Monitoring psychosis in general practice: a controlled trial

Affiliations

Monitoring psychosis in general practice: a controlled trial

I Nazareth et al. Br J Psychiatry. 1996 Oct.

Abstract

Background: This trial evaluated the feasibility, acceptability and effectiveness of a structured approach to the management of schizophrenia in general practice.

Method: All patients with non-affective psychosis (mainly schizophrenia) in four inner-city general practices were recruited. A check-list and a set of outcome measures were used by the general practitioner and the practice nurses. Information on attendances at the general practice and psychiatric out-patient departments was also collected.

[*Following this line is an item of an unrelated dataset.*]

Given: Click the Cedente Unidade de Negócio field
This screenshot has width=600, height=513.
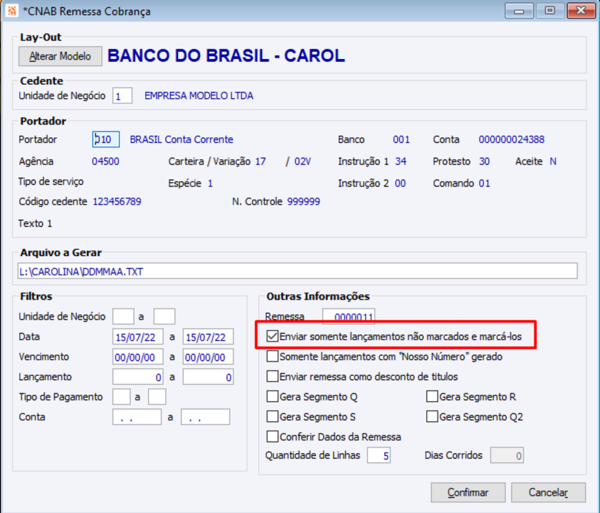Looking at the screenshot, I should point(122,96).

Results: Two practices took part in the intervention and two served as control practices. Sixty-seven patients with non-affective psychosis were identified. Thirty-three (81%) of the 41 patients in the two intervention practices attended the initial assessment by the doctor and nurse, but only 13 (32%) attended the first review assessment. The attendance for the second review, after six months, was six out of 15 (40%) in one practice, but rose to 16 out of 18 (89%) in the other practice. Significant improvements were recorded in the intervention group on the Global Assessment Scale (GAS) and the Behaviour, Speech and Other Syndromes (BSO) subscore of the Present State Examination (PSE). The absolute risk reduction and relative risk reduction as a result of the intervention, as measured by the GAS scores, was 29% (95% CI 4% to 54%) and 36% (95% CI 5% to 66%), respectively, and in the case of the BSO subscores of the PSE, this was 23% (95% CI-1.8% to 47.2%) and 28% (95% CI-2.2% to 57%), respectively. For one patient to show an improvement in GAS and BSO scores 3.5 patients (95% CI 1.85 to 25) and 4.3 patients (95% CI-55 to 2.1), respectively, would need to receive the intervention. There was a significant increase in consultation rates for patients in the intervention practices.

Conclusions: Health surveillance of patients with non-affective psychosis is possible in general practice.